▶ **Tarefa curta 1**
Redigite o trecho do relato sobre o Chevette que começa em "Olá a todos!" e termina em "fora de serviço.".

━━━━━ Trecho do texto ━━━━━

Olá a todos! Antes de tudo, quero agradecer aos doidos Flatouters que votaram no meu projeto. Juro que não acreditava que seria escolhido, mas já que aconteceu, o jeito é contar essa história.
Se você espera uma transformação radical de uma lata velha em um carro mega-ultra-super preparado, devastador da natureza e devorador de gasolina, sinto muito desapontá-lo, mas aqui o objetivo é outro: mostrar o quanto me diverti socorrendo este carro com um orçamento bem baixo.
A Aquisição
Sou fieteiro de carteirinha. Motores pequenos e giradores me encantam desde sempre. Se vierem acompanhados de uma dinâmica arrebatadora, me levam ao nirvana. Por isso curto os Fiat. Tenho um raro exemplar de Uno Cabriolet Sulam, um dos poucos mais de 400 exemplares fabricados entre 1985 e 1991, o qual conservo com muito carinho (e ódio às vezes), mas que se encontra temporariamente fora de serviço.
Sempre li que o Chevette é um carrinho divertido, mas manco e sem vergonha quando original, mas com um potencial imenso de proporcionar prazer graças à sua abençoada tração traseira. Havia muitos anos que dirigira um Chevas, um bicudo do pai de um amigo, que usava no trabalho e volta e meia nós o pegávamos “emprestado” para umas voltas. Imagine, dois moleques de 15 anos dando rolê de Chevette com faixas de autoescola… E passávamos pelos homens da Lei sem ser incomodados e ainda os cumprimentava! Claro, nos conheciam de vista, sabiam que não aprontávamos. Coisas de cidade pequena.
Diante disso, decidi que um dia teria algo de tração traseira.
Estava com um trocado na conta juntando mofo e fico sabendo pela TV que o DETRAN iria leiloar alguns veículos apreendidos. Olhei o edital sem muito interesse. Havia um Uno S 1986, e achando que seria um 1050, que é um dos mais divertidos, fui ao pátio de retenção “dar uma olhada”.
Um dos encarregados do pátio me disse que o Uno não fora levado ao pátio de visitação de tão ruim que estava. A outra coisa interessante era um Chevette 1987, mas… O carro era tão ruim quanto o Uno.

━━━━━

▶ **Tarefa curta 2**
Na listagem, reescreva somente as linhas que vão da que contém "Open server.js in the file explorer" até a que contém "Looking at the screenshot, I should 1905,969.", trocando "dropdown" por "drop-down" e deixando todo o resto igual.

━━━━━ Dados do exercício ━━━━━

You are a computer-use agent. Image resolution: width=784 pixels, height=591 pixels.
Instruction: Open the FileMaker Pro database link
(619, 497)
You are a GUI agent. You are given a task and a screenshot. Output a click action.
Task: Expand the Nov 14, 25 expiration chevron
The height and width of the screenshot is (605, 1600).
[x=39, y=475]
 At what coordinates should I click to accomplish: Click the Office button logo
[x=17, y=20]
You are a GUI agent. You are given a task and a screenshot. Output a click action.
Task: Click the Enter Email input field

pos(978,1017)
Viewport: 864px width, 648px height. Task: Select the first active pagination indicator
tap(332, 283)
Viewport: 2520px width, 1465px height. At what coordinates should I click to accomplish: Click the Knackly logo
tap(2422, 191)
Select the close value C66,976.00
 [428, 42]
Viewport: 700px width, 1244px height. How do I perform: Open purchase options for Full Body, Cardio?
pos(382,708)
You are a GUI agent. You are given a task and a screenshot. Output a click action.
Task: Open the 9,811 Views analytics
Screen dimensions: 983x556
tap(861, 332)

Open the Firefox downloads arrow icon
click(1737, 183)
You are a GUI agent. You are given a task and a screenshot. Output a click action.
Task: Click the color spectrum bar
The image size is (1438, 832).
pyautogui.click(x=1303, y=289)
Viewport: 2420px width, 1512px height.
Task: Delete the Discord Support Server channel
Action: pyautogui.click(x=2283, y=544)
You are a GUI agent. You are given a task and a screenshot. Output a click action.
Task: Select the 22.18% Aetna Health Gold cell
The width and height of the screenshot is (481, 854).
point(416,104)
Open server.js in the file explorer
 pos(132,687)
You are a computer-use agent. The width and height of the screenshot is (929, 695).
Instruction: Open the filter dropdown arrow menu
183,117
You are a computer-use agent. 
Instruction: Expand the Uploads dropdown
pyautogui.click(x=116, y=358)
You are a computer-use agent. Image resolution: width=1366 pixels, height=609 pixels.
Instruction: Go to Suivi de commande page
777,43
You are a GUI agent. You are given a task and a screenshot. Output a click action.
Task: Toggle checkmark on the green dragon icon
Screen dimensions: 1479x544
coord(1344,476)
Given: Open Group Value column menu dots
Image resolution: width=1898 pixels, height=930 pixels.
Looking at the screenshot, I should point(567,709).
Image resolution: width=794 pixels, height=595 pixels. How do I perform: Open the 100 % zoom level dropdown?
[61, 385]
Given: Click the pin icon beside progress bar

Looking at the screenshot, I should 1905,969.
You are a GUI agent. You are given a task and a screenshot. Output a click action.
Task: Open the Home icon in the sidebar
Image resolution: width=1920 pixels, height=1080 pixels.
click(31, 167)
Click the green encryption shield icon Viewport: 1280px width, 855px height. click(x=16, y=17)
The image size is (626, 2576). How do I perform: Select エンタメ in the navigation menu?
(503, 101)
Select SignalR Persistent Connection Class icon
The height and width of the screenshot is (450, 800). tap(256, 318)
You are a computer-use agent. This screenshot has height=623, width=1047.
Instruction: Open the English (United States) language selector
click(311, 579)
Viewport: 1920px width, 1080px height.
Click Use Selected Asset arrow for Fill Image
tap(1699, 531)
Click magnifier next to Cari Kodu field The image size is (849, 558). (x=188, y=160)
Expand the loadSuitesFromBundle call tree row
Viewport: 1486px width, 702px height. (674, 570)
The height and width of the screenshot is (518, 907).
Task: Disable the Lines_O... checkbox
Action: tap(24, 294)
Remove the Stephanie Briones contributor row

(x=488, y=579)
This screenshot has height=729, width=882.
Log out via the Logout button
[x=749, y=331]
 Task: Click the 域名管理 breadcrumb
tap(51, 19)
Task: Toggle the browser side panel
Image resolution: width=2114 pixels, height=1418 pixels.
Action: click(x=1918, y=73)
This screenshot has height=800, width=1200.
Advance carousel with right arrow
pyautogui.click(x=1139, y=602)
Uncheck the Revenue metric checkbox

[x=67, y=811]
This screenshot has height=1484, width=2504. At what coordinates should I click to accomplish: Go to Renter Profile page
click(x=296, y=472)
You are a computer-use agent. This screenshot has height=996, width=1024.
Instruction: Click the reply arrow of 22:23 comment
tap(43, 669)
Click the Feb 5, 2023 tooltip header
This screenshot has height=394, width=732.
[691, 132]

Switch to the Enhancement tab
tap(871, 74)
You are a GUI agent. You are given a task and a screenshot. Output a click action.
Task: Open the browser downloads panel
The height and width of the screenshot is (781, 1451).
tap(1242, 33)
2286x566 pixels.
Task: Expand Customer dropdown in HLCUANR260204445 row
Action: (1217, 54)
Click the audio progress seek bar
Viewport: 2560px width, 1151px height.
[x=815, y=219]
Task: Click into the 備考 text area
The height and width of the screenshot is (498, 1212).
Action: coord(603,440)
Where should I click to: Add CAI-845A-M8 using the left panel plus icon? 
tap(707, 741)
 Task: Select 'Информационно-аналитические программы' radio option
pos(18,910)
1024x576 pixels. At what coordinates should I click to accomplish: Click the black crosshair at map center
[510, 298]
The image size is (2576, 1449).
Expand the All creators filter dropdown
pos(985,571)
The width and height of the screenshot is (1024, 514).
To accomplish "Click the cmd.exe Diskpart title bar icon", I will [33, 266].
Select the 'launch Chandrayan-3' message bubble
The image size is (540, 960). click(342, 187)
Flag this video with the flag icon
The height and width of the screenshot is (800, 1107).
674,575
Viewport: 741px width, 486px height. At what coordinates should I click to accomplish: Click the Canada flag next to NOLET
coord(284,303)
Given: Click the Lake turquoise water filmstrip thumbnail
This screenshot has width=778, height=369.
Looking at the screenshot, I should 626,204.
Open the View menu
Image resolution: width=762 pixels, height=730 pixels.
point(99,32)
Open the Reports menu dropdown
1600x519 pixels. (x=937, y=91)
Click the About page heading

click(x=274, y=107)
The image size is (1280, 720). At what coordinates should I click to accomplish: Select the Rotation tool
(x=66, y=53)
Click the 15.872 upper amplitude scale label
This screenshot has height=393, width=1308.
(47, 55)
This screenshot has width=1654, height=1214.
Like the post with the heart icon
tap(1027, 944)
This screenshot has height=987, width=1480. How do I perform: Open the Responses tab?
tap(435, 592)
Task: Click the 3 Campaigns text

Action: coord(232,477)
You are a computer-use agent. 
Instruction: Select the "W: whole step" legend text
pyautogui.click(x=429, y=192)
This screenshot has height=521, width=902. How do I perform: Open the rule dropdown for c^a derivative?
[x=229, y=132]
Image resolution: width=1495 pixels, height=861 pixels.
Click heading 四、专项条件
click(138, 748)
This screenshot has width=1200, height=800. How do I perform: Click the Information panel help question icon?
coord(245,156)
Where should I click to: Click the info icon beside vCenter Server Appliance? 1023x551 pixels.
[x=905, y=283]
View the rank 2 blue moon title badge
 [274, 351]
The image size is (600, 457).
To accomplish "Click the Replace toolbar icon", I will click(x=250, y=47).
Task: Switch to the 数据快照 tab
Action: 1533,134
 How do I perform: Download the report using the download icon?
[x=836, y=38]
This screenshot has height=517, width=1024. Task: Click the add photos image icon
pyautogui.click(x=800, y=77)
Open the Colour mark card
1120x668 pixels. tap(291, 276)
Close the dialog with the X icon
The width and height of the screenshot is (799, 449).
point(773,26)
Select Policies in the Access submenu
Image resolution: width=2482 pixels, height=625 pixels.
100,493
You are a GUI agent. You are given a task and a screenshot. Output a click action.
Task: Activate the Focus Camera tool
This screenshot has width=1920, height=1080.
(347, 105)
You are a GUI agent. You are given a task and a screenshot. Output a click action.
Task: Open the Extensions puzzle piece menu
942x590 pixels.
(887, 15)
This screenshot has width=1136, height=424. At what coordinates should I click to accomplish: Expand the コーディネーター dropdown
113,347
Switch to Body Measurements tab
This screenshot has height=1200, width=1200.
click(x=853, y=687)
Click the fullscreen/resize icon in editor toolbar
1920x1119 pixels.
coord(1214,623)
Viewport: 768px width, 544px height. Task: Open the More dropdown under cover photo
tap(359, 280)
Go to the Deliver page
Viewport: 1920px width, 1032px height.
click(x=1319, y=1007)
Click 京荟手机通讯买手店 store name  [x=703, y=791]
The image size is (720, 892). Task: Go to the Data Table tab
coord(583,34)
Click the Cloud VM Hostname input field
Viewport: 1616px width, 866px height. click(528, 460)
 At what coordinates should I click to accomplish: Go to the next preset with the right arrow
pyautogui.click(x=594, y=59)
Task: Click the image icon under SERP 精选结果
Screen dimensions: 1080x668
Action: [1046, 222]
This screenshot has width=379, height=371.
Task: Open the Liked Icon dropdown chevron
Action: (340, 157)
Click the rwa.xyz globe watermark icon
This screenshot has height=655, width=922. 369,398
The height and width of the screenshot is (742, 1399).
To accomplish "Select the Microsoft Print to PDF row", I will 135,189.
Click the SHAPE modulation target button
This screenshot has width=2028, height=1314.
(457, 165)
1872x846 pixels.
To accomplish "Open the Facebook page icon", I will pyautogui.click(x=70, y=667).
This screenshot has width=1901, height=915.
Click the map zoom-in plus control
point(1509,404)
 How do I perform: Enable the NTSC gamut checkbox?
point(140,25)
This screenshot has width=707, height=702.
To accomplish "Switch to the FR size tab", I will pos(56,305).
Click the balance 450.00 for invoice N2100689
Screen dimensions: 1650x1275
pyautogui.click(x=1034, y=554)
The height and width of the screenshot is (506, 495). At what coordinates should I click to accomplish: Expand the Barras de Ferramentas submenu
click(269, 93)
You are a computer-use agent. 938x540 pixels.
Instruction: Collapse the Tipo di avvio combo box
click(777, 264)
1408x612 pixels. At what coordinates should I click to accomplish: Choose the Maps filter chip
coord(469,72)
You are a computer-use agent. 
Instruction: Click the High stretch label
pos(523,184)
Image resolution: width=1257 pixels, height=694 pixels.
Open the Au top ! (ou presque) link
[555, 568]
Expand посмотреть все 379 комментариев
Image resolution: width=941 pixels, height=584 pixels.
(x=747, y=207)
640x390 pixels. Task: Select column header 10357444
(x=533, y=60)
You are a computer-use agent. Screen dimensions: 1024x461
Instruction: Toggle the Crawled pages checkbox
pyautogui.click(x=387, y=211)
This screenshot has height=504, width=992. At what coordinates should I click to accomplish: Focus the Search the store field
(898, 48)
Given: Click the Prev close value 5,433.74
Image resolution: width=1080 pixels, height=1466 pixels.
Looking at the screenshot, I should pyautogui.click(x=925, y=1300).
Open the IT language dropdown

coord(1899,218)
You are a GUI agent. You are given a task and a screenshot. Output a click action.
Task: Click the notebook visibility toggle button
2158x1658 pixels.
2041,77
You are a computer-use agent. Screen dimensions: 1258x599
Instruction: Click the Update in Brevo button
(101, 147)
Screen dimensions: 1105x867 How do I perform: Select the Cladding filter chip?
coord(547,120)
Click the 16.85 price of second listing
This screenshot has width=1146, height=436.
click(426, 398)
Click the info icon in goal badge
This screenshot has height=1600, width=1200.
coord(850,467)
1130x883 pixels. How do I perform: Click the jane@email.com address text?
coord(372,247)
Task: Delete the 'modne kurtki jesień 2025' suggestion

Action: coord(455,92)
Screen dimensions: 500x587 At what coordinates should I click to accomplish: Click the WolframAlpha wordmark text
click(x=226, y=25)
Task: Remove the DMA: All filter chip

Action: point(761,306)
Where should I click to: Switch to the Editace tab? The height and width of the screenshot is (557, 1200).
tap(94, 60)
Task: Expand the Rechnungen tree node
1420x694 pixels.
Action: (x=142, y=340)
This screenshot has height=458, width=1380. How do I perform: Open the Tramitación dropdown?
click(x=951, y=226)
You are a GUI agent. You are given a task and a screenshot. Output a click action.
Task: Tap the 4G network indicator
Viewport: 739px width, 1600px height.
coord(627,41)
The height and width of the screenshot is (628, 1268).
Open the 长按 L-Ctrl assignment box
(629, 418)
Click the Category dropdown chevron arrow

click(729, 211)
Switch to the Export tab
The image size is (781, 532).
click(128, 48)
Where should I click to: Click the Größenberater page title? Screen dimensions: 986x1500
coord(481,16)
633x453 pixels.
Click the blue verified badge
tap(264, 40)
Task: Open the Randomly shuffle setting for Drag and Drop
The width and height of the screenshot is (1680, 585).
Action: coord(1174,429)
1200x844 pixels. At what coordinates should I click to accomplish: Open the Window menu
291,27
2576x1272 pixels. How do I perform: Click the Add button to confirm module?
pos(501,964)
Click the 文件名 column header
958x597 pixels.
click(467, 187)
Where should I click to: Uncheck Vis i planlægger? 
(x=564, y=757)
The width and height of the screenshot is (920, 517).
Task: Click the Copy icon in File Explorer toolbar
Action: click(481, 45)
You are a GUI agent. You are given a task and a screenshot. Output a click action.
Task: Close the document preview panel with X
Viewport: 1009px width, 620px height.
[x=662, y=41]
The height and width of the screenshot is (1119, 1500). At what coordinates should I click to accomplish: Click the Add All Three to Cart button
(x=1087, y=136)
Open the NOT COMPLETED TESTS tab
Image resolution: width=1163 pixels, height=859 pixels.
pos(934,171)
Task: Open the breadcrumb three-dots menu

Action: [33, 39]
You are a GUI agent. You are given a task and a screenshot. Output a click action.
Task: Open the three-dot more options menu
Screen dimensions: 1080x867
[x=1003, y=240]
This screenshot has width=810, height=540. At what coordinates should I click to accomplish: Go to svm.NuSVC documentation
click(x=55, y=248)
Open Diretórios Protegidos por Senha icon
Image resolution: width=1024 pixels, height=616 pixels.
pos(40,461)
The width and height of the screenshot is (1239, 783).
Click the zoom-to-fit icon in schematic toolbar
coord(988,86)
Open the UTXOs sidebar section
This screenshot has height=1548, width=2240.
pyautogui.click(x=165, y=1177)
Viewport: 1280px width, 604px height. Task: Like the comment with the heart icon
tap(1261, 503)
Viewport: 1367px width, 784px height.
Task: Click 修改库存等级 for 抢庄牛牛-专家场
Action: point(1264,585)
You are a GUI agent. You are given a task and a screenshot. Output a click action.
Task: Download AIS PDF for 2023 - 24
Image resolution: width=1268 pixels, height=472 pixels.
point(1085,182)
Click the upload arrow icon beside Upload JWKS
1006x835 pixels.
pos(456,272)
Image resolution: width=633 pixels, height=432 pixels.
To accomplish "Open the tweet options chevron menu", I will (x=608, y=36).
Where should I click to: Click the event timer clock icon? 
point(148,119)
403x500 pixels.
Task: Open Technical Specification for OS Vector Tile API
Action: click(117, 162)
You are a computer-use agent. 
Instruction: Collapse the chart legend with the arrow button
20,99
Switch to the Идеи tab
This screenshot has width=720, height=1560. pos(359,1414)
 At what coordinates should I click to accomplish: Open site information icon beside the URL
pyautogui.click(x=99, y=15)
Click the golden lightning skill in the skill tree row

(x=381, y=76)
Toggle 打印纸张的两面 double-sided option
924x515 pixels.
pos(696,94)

━━━━━

▶ **Resposta completa 1**
Olá a todos! Antes de tudo, quero agradecer aos doidos Flatouters que votaram no meu projeto. Juro que não acreditava que seria escolhido, mas já que aconteceu, o jeito é contar essa história.
Se você espera uma transformação radical de uma lata velha em um carro mega-ultra-super preparado, devastador da natureza e devorador de gasolina, sinto muito desapontá-lo, mas aqui o objetivo é outro: mostrar o quanto me diverti socorrendo este carro com um orçamento bem baixo.
A Aquisição
Sou fieteiro de carteirinha. Motores pequenos e giradores me encantam desde sempre. Se vierem acompanhados de uma dinâmica arrebatadora, me levam ao nirvana. Por isso curto os Fiat. Tenho um raro exemplar de Uno Cabriolet Sulam, um dos poucos mais de 400 exemplares fabricados entre 1985 e 1991, o qual conservo com muito carinho (e ódio às vezes), mas que se encontra temporariamente fora de serviço.

▶ **Resposta completa 2**
Open server.js in the file explorer
 pos(132,687)
You are a computer-use agent. The width and height of the screenshot is (929, 695).
Instruction: Open the filter drop-down arrow menu
183,117
You are a computer-use agent. 
Instruction: Expand the Uploads drop-down
pyautogui.click(x=116, y=358)
You are a computer-use agent. Image resolution: width=1366 pixels, height=609 pixels.
Instruction: Go to Suivi de commande page
777,43
You are a GUI agent. You are given a task and a screenshot. Output a click action.
Task: Toggle checkmark on the green dragon icon
Screen dimensions: 1479x544
coord(1344,476)
Given: Open Group Value column menu dots
Image resolution: width=1898 pixels, height=930 pixels.
Looking at the screenshot, I should point(567,709).
Image resolution: width=794 pixels, height=595 pixels. How do I perform: Open the 100 % zoom level drop-down?
[61, 385]
Given: Click the pin icon beside progress bar

Looking at the screenshot, I should 1905,969.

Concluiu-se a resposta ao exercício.